Alıntı>
==================================================
Carmelo %50’yi yakalayamasa da 27 şutundan 13’ünü sokup 6’da 6 faul atınca 32 sayı atmayı başarmış, üstüne 12 de ribaund almış. %41’de tuttukları Hornets’e, ribaundlarda da 49’a 36’lık büyük bir avantaj sağlamış deplasman ekibi.

Brandon Roy, dün geceki 41 sayısı kadar etkileyici olmasa da sadece 3 şut kaçırıp 28 sayı atarak efektif nedir, lider nasıl olunur göstermiş. 2’de 2 üçlük, 11’de 8 ikilik ve 6’da 6 faul isabetleri bulunuyor kendisinin. Kendisinin 4 asisti var ama takım olarak sadece 15’te kaldıklarını belirtmeden olmaz. Bir zamanların asist lideri Andre Miller da bu kategoride 1’de kalmış. Tabii Sacramento’yu da 20 top kaybına sürükleyip sadece 19 asist yapmalarına izin verdiklerini unutmayalım.
==================================================
Yapılacaklar>
**a)** Basketbol maçlarını anlatan alıntıya göre Brandon Roy bu maçta kaç sayı atmış?
**b)** Basketbol maçlarını anlatan alıntıyı son cümlesinden sonra devam ettirin.
Aşağıdaki satırların yukarıdaki alıntıyla bir ilgisi yoktur.

Veri kümesi kesiti>
==================================================
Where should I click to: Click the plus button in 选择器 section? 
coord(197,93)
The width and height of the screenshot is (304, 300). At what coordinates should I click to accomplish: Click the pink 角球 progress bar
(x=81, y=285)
==================================================
Görevlerin yanıtları>
**a)** 28 sayı.

**b)**
Boşa kürek çekenler:
Son beş maçtır falan istenilen seviyede oynamayan Iggy, bu sefer 30 sayı 7 ribaund 5 asistle daha düzgün bir performans sergilemesine rağmen Lebron’lu Cavs’e karşı galibiyet elde edememiş. Philadelphia aslında son hücuma kadar dayanmayı başarmış ama saçma bir pas hatasıyla son pozisyondan sayı bulamayınca maç Cleveland’ın olmuş. Elton Brand’in de 24 sayı 9 ribaundla daha elle tutulur bir performans gösterdiği maçta, Cleveland benchi 100 sayının 44’ünü atarak galibiyette büyük pay sahibi olmuş.

David West, çaylaklarla birlikte oldukça eksik takımını taşımak için elinden geleni yapıyordu, bu maçta da 20’de 12’yle attığı 30 sayısı var ama kendilerinden bir hayli üstün Denver’a karşı ne kadar yakın bir maç çıkarsalar da evlerinde yenilgiyi engelleyememişler.

Takımın kendisi gibi son derece zayıf olan New Jersey Nets benchi, 102 sayının 53’ünü atarak ilk beş oyuncularını geçmiş. Zavallı Nets’in ilk beşinden Lopez’in 14, Harris’in 19 sayısı dışında toplam 16 sayı gelmiş. Benchte de öne çıkan isimler 15 sayı 7 asistle Keyon Dooling, 14 sayıyla Terrence Williams ve 16 sayısı olan Jarvis Hayes.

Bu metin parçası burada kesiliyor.